On a Sunday night flight from Washington, D.C., to Ghana, a passenger reclined his seat a little too close to the lap of the man sitting behind him. The man retaliated by slapping the head of the passenger in front of him, and, ultimately, a fistfight ensued. The pilot turned the jet around, and two F-16s were scrambled to escort the flight back to Washington.

"Reclining the seats is a major issue," says Scott McCartney, who writes The Middle Seat Terminal blog and column for the Wall Street Journal. "You have very limited space. If you want to work on your laptop and the person in front of you reclines, you may not be able to."

Though the fight that broke out on the Sunday night flight was obviously an overreaction, McCartney tells NPR's Neal Conan, confrontations over seat reclining happen almost every day on airplanes.


Last March, McCartney assembled a panel of experts — a veteran flight attendant, an etiquette expert and frequent fliers — and asked them about the proper etiquette when it comes to reclining your seat on an airplane. He offers the following guidance — gleaned from personal experience and input from his panel — to help maintain in-flight harmony.

When reclining your seat: McCartney says if you're thinking of reclining, "use some care for the person behind you." You can recline slowly, or turn around and ask the passenger behind you if it's OK. When McCartney needs to work on his laptop during the flight, he says, he sometimes asks the passenger in front of him if he'd mind not reclining the whole way.

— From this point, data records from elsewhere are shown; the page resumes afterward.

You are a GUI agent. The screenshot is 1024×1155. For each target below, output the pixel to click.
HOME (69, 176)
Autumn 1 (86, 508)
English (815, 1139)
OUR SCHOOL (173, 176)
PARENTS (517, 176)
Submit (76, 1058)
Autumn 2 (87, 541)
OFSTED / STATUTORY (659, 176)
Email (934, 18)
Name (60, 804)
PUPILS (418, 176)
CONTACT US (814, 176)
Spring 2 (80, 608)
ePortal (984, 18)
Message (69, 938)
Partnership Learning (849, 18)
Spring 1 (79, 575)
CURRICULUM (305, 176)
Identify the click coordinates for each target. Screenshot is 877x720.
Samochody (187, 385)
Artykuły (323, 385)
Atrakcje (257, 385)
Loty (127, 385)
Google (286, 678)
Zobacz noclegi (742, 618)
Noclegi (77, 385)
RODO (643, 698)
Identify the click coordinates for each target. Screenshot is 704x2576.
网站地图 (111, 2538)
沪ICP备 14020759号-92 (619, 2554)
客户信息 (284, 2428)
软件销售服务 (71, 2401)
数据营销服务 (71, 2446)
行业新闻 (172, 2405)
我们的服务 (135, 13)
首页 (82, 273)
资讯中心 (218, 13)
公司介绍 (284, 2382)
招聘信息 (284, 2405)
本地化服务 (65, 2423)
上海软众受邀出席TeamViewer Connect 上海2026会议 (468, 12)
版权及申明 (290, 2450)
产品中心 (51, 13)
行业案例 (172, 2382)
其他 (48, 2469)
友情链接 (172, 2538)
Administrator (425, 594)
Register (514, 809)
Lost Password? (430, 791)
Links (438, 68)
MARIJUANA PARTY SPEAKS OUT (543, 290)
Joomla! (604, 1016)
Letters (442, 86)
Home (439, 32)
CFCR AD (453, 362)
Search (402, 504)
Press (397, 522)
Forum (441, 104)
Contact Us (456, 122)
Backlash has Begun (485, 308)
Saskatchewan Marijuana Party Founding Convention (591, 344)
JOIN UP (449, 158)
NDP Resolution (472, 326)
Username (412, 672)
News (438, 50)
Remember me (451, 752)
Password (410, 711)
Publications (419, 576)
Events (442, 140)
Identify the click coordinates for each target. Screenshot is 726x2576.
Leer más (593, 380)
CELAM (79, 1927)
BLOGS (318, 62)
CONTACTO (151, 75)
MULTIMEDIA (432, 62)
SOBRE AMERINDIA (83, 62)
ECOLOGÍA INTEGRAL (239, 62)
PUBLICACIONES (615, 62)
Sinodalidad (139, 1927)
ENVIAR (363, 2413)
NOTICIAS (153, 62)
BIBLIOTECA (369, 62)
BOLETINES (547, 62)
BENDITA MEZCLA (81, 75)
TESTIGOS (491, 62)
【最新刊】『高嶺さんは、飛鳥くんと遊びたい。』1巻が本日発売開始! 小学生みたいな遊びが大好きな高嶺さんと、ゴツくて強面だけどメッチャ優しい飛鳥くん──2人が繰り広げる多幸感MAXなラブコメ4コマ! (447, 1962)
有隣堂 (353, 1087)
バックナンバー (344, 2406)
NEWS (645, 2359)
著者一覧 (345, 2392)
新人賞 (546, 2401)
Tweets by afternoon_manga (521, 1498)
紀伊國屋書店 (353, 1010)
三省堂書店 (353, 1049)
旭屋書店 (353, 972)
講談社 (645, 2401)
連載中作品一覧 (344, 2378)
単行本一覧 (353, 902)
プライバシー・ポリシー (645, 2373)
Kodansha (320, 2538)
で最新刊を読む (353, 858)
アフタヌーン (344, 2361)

When you're in the window seat, your seatmates are asleep and you need to get up: "Most [panelists] thought that if you have to go to the bathroom, go," McCartney says. Other panelists suggested the aisle seat passenger could try to coordinate times when everyone could get up. And if you need to wake up someone next to you, try touching a shoulder or an arm, not a hand, "or you might startle somebody."

When you're hungry or bored: McCartney advises being mindful of your travel companions. Think about whether that big greasy burger with extra onions or that violent movie might offend the person wedged in next to you.

When you're too tall or wide for the seat: The seats are about 17 inches wide on a Boeing 737, McCartney says, and people don't have a lot of sympathy — especially not for obese passengers. Exit and bulkhead rows can provide a bit of relief, though.


When a kid kicks your seat: McCartney advises not trying to discipline someone else's child. You don't want to put the parent in a defensive posture.

Who gets the arm rest? "Arm rests are a real battle," McCartney says. Some people believe the beleaguered middle-seater deserves both; others say it's first come, first rested. So the jury's still out on that one.

Ultimately, McCartney says, the thing that's missing from air travel is the notion that we're all in this together. "I think passengers can help each other more than they really do."